Selected text.
● ● ● ● ●
Indeed, no. But Jodie is smart as well as troubled. She knew she was hurting herself and would continue to do so, so she sublimated her self-destruction and made art of it, as surely as, say, Sylvia Plath did—temporarily, anyway. Jodie’s most noticeable tattoo is of the words “Lady Lazarus” across her collar bone, like a necklace. That, of course, is the title of one of Plath’s best-known poems, one that details three suicide attempts yet ends with a cry of triumph: “Out of the ash / I rise with my red hair / And I eat men like air.”
You can’t miss Jodie’s poem-title tattoo (or, if she’s wearing a tank top and shorts, most of her others), though fully half of my subjects seemed to take seriously the advice of the father of musician Brian Setzer, who, in the Rolling Stone compilation Tattoo Nation: Portraits of Celebrity Body Art (2002), is credited with telling his rocker son, “Never get a tattoo where a judge can see it.” I was a little disappointed when I sat down with both Hunter and his girlfriend Shannon; except for those cuff links, they looked like any other cute couple until they began to roll sleeves and hoist hems to show me their ink.
● ● ● ● ●
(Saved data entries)
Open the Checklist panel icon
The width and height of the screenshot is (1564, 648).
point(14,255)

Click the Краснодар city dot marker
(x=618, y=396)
● ● ● ● ●
What you will do.
a) For each statement, decide whether it agrees with the passage on tattoos. Answer yes or no and quote the words of the passage that settle it: (i) Jodie's "Lady Lazarus" tattoo runs across her collar bone. (ii) Plath's poem "Lady Lazarus" ends in despair. (iii) Tattoo Nation: Portraits of Celebrity Body Art is a Rolling Stone compilation.
b) Extend the passage on tattoos by writing the paragraph that comes next.
The entries were taken from a separate source.

Outputs for the tasks.
a)
(i) Yes: "across her collar bone, like a necklace."
(ii) No: "yet ends with a cry of triumph."
(iii) Yes: "the Rolling Stone compilation Tattoo Nation: Portraits of Celebrity Body Art (2002)."

b)
I asked all my subjects what advice they would give first-timers, and the responses were as conservative as they were consistent. Jodie said, “I usually tell them to think about it a whole lot.” Becky was even more cautious: “I tell them to think about it for a decade.” Rose suggested what I’ve come to call the Jerk Test: “No matter how good the tattoo ends up being, if every time you look at it you think, ‘Jerk!’ then you’ll probably regret getting it.” Even more cautious notes came from surprising sources. Heavy metal icon Ozzy Osbourne, who sports 15 tattoos of his own, said, “If you want some advice from me, don’t have a tattoo at all.”
Now, everybody and their mother and their goldfish is inked.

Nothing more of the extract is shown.